((

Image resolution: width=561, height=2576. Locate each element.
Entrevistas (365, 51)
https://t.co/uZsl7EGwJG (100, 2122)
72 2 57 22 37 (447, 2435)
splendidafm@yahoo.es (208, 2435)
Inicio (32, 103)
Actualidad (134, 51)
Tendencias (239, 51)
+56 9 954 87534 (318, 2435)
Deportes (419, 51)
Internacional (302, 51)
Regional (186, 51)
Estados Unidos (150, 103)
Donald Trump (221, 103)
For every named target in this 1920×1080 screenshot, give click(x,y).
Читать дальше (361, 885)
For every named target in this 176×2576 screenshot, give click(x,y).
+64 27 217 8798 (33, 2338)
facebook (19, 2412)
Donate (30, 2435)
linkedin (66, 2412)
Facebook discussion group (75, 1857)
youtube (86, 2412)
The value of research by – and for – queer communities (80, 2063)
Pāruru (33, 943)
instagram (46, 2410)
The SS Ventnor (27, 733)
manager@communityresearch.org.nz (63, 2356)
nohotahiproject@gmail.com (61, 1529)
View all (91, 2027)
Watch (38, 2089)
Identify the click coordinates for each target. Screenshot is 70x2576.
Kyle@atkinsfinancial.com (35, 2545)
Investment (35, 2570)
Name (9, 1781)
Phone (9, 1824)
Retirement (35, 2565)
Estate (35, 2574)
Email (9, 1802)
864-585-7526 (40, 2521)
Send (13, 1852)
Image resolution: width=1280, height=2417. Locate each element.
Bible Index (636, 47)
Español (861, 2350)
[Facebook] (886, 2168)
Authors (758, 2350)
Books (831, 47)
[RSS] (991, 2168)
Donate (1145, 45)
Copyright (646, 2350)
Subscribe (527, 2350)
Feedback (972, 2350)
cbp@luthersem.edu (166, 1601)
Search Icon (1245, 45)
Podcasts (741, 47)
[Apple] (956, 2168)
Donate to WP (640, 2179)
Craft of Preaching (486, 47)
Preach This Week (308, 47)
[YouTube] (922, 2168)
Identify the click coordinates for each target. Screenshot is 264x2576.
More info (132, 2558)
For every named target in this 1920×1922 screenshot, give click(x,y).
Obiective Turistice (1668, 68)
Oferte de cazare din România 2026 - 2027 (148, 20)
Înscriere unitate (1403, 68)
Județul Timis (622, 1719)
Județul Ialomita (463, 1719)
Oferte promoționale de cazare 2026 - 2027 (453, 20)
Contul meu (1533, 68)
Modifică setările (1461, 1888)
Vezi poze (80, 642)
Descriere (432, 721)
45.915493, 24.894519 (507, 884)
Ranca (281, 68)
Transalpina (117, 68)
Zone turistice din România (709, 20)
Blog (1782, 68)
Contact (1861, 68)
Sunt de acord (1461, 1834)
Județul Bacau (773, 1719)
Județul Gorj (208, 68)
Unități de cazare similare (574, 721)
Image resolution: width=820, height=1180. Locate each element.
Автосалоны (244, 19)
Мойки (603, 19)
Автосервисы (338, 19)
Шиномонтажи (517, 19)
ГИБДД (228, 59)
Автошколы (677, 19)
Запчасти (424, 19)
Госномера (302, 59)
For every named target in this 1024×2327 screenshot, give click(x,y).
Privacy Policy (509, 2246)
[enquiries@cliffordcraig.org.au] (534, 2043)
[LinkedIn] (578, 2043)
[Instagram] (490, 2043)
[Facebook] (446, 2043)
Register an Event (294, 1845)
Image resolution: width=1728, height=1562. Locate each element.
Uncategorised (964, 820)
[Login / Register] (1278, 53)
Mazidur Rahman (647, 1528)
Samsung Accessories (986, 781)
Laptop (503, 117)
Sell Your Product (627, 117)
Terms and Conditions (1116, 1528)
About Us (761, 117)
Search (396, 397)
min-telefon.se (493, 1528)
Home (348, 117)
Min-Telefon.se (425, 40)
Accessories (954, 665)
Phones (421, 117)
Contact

))

### [Problem requirements]
Would you return each entry exactly as it reads?

### [Answer space]
Image resolution: width=561, height=2576. Locate each element.
Entrevistas (365, 51)
https://t.co/uZsl7EGwJG (100, 2122)
72 2 57 22 37 (447, 2435)
splendidafm@yahoo.es (208, 2435)
Inicio (32, 103)
Actualidad (134, 51)
Tendencias (239, 51)
+56 9 954 87534 (318, 2435)
Deportes (419, 51)
Internacional (302, 51)
Regional (186, 51)
Estados Unidos (150, 103)
Donald Trump (221, 103)
For every named target in this 1920×1080 screenshot, give click(x,y).
Читать дальше (361, 885)
For every named target in this 176×2576 screenshot, give click(x,y).
+64 27 217 8798 (33, 2338)
facebook (19, 2412)
Donate (30, 2435)
linkedin (66, 2412)
Facebook discussion group (75, 1857)
youtube (86, 2412)
The value of research by – and for – queer communities (80, 2063)
Pāruru (33, 943)
instagram (46, 2410)
The SS Ventnor (27, 733)
manager@communityresearch.org.nz (63, 2356)
nohotahiproject@gmail.com (61, 1529)
View all (91, 2027)
Watch (38, 2089)
Identify the click coordinates for each target. Screenshot is 70x2576.
Kyle@atkinsfinancial.com (35, 2545)
Investment (35, 2570)
Name (9, 1781)
Phone (9, 1824)
Retirement (35, 2565)
Estate (35, 2574)
Email (9, 1802)
864-585-7526 (40, 2521)
Send (13, 1852)
Image resolution: width=1280, height=2417. Locate each element.
Bible Index (636, 47)
Español (861, 2350)
[Facebook] (886, 2168)
Authors (758, 2350)
Books (831, 47)
[RSS] (991, 2168)
Donate (1145, 45)
Copyright (646, 2350)
Subscribe (527, 2350)
Feedback (972, 2350)
cbp@luthersem.edu (166, 1601)
Search Icon (1245, 45)
Podcasts (741, 47)
[Apple] (956, 2168)
Donate to WP (640, 2179)
Craft of Preaching (486, 47)
Preach This Week (308, 47)
[YouTube] (922, 2168)
Identify the click coordinates for each target. Screenshot is 264x2576.
More info (132, 2558)
For every named target in this 1920×1922 screenshot, give click(x,y).
Obiective Turistice (1668, 68)
Oferte de cazare din România 2026 - 2027 (148, 20)
Înscriere unitate (1403, 68)
Județul Timis (622, 1719)
Județul Ialomita (463, 1719)
Oferte promoționale de cazare 2026 - 2027 (453, 20)
Contul meu (1533, 68)
Modifică setările (1461, 1888)
Vezi poze (80, 642)
Descriere (432, 721)
45.915493, 24.894519 (507, 884)
Ranca (281, 68)
Transalpina (117, 68)
Zone turistice din România (709, 20)
Blog (1782, 68)
Contact (1861, 68)
Sunt de acord (1461, 1834)
Județul Bacau (773, 1719)
Județul Gorj (208, 68)
Unități de cazare similare (574, 721)
Image resolution: width=820, height=1180. Locate each element.
Автосалоны (244, 19)
Мойки (603, 19)
Автосервисы (338, 19)
Шиномонтажи (517, 19)
ГИБДД (228, 59)
Автошколы (677, 19)
Запчасти (424, 19)
Госномера (302, 59)
For every named target in this 1024×2327 screenshot, give click(x,y).
Privacy Policy (509, 2246)
[enquiries@cliffordcraig.org.au] (534, 2043)
[LinkedIn] (578, 2043)
[Instagram] (490, 2043)
[Facebook] (446, 2043)
Register an Event (294, 1845)
Image resolution: width=1728, height=1562. Locate each element.
Uncategorised (964, 820)
[Login / Register] (1278, 53)
Mazidur Rahman (647, 1528)
Samsung Accessories (986, 781)
Laptop (503, 117)
Sell Your Product (627, 117)
Terms and Conditions (1116, 1528)
About Us (761, 117)
Search (396, 397)
min-telefon.se (493, 1528)
Home (348, 117)
Min-Telefon.se (425, 40)
Accessories (954, 665)
Phones (421, 117)
Contact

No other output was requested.